The Bank of Canada is widely expected to raise short-term borrowing costs Wednesday and leave the door open to further tightening as economic growth remains relatively strong and as uncertainty around US trade policy eases.
Economists polled by Reuters forecast the central bank will increase its benchmark interest rate by 25 basis points to 1.75%, marking the fifth hike since the summer of 2017.
Canada’s economy has been growing steadily, with gross domestic product accelerating in the second quarter at the fastest pace in a year, and is expected to continue to pick up. Ottawa reached a trade deal with the US and Mexico last month, all but putting an end to NAFTA tensions that had raised outlook concerns.

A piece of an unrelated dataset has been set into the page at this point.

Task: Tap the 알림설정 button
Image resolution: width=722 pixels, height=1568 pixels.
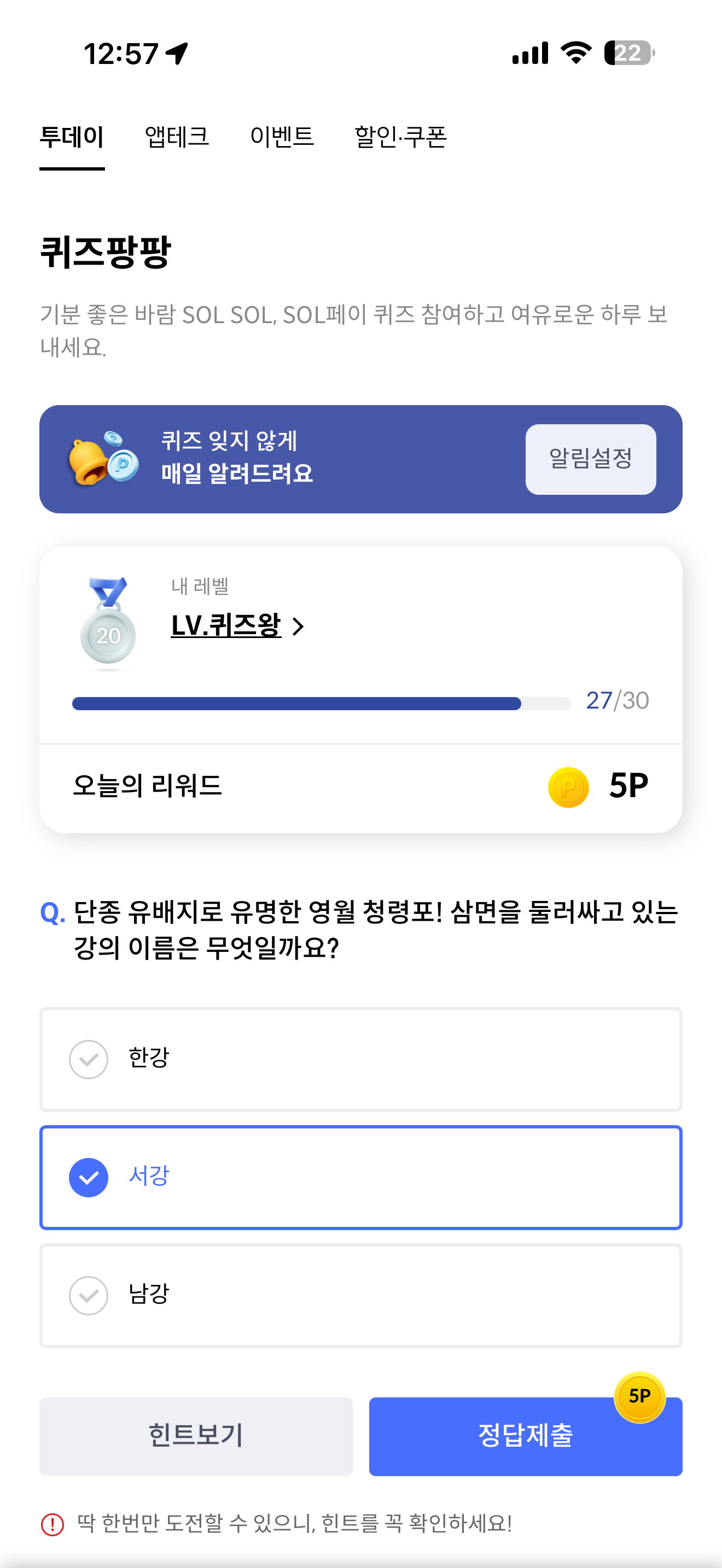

“The risk of a significant increase in trade tensions with the US, such as the US withdrawing from NAFTA or imposing auto tariffs on Canada, has been all-but eliminated,” Paul Ashworth, chief North America economist at Capital Economics, wrote in a research note.
The central bank had cited trade uncertainty at its last policy announcement in September, saying it was “closely monitoring” the course of negotiations and their impact on the inflation outlook.
With BOC officials emphasizing a gradual and data-dependent approach to monetary policy in recent speeches, economists are eyeing another increase in January and three more throughout the rest of 2019.
But analysts at the Bank of America Merrill Lynch said they expect the Bank of Canada could move more quickly than expected as headline inflation remains above target and as the Federal Reserve continues tightening.
“Stronger activity will put more pressure on prices, leading the BoC to pick up the pace of hikes,” the analysts said.
The Canadian dollar was mostly flat ahead of the announcement, with most economists predicting the increase had already been priced in.